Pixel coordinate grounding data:
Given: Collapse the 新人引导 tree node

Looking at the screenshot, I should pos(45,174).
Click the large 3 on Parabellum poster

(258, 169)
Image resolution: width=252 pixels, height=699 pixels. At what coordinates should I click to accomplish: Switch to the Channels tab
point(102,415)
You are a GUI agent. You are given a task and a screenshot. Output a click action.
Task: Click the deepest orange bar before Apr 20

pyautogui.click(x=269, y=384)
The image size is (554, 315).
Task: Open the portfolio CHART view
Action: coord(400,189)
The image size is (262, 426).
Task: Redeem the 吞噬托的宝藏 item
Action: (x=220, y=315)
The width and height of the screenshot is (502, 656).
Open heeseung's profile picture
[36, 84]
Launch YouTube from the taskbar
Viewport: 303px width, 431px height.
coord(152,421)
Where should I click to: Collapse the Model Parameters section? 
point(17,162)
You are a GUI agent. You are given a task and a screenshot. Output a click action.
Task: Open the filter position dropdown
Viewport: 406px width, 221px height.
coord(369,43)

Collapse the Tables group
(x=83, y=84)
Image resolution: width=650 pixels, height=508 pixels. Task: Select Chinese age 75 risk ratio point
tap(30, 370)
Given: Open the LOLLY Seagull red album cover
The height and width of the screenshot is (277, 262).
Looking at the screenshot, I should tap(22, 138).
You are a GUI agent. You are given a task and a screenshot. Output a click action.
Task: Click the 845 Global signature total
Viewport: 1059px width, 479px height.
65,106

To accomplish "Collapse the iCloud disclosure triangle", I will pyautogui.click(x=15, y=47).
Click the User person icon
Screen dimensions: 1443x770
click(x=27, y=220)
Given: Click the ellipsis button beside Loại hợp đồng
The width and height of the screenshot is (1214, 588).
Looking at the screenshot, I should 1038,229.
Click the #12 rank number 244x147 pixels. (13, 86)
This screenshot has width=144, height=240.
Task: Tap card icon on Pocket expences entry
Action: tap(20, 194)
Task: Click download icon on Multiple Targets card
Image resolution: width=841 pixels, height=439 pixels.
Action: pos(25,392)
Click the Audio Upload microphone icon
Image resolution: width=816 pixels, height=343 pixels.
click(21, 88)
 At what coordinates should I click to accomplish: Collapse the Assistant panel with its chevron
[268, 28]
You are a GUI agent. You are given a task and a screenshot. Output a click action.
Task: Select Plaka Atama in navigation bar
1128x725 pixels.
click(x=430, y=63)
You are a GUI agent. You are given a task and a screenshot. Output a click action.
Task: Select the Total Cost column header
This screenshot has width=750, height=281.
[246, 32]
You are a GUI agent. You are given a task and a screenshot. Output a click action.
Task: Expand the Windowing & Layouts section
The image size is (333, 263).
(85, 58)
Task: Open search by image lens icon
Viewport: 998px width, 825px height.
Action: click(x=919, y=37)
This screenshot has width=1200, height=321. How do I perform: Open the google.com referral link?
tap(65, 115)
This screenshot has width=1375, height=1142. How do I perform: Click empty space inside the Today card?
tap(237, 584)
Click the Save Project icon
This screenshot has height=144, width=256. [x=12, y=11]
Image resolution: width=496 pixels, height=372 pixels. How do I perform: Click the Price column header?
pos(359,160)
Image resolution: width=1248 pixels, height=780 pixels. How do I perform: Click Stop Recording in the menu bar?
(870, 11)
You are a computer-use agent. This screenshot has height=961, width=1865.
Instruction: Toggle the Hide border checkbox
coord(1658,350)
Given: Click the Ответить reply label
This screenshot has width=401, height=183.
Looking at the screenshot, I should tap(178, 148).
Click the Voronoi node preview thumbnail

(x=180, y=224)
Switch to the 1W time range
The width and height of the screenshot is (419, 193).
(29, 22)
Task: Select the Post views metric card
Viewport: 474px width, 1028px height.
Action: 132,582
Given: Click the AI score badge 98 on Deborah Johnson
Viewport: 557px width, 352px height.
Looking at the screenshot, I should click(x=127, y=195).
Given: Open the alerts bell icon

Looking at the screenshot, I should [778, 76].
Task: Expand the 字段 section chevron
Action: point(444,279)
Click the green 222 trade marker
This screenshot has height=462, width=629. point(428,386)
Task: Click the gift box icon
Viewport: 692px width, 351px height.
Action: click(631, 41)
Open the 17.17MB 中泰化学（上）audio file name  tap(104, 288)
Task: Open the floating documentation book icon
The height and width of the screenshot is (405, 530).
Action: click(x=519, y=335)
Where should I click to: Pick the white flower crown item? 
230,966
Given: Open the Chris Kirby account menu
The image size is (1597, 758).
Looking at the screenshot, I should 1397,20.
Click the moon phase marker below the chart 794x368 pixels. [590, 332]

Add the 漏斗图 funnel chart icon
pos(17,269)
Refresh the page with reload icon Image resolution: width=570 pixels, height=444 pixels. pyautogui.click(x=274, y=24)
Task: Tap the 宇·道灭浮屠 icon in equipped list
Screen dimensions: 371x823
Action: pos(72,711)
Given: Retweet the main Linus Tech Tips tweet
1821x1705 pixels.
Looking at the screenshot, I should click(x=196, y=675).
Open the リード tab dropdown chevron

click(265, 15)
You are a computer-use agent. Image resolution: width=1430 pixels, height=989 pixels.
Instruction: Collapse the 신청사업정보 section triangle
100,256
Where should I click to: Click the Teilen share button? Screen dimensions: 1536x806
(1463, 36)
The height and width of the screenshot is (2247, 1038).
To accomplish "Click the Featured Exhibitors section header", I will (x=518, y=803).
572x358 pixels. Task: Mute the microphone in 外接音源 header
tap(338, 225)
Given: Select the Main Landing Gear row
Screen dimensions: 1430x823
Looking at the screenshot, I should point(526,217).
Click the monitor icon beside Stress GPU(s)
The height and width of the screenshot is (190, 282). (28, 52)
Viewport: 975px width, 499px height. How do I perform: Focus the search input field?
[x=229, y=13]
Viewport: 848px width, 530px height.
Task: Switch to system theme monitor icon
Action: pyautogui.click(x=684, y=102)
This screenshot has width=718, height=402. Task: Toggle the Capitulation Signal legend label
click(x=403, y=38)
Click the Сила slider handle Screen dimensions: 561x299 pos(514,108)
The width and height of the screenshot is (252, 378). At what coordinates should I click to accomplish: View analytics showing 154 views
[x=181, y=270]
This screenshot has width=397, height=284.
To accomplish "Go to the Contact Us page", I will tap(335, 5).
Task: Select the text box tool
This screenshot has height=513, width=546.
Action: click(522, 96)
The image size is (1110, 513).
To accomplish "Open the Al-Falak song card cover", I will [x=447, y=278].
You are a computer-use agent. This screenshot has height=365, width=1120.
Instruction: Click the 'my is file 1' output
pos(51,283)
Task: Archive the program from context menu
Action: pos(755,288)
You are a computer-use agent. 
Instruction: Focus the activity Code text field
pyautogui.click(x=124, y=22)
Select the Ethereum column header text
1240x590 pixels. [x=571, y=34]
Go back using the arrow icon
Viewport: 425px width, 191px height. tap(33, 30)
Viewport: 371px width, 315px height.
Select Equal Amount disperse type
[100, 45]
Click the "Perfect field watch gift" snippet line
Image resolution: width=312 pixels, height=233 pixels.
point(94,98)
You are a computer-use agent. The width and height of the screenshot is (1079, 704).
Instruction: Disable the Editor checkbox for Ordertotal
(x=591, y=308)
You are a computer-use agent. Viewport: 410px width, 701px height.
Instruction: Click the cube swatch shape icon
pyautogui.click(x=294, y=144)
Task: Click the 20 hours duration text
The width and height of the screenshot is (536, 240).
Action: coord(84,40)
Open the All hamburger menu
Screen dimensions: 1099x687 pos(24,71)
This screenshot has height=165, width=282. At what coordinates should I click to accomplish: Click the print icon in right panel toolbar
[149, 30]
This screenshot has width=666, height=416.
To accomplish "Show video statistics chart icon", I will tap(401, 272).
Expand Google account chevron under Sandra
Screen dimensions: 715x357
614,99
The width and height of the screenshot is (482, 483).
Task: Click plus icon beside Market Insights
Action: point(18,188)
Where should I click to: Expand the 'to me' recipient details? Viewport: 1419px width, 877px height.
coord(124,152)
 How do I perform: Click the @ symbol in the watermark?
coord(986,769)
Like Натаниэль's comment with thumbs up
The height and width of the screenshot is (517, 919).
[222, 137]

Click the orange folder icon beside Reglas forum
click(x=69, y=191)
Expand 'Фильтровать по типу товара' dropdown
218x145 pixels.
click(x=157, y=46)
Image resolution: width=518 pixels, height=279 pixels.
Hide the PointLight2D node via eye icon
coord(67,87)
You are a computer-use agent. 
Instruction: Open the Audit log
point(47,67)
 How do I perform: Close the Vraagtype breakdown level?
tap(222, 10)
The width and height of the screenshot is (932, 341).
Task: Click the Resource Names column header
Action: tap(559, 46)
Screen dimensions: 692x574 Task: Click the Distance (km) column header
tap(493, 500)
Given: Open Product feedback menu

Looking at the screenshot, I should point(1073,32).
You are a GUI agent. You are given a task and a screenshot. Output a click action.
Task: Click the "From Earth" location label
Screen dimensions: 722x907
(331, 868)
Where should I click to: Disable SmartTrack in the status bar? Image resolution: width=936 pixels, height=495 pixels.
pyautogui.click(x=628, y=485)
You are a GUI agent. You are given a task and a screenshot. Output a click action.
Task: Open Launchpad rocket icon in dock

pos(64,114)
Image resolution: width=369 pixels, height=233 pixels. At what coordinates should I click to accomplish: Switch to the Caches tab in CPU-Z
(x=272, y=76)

**TASK INSTRUCTIONS**.
Return exactly the lines from the beginning of the data above through the one containing "The width and height of the screenshot is (502, 656).", please. Include both end lines and add nothing else.

**RESULT**.
Given: Collapse the 新人引导 tree node

Looking at the screenshot, I should pos(45,174).
Click the large 3 on Parabellum poster

(258, 169)
Image resolution: width=252 pixels, height=699 pixels. At what coordinates should I click to accomplish: Switch to the Channels tab
point(102,415)
You are a GUI agent. You are given a task and a screenshot. Output a click action.
Task: Click the deepest orange bar before Apr 20

pyautogui.click(x=269, y=384)
The image size is (554, 315).
Task: Open the portfolio CHART view
Action: coord(400,189)
The image size is (262, 426).
Task: Redeem the 吞噬托的宝藏 item
Action: (x=220, y=315)
The width and height of the screenshot is (502, 656).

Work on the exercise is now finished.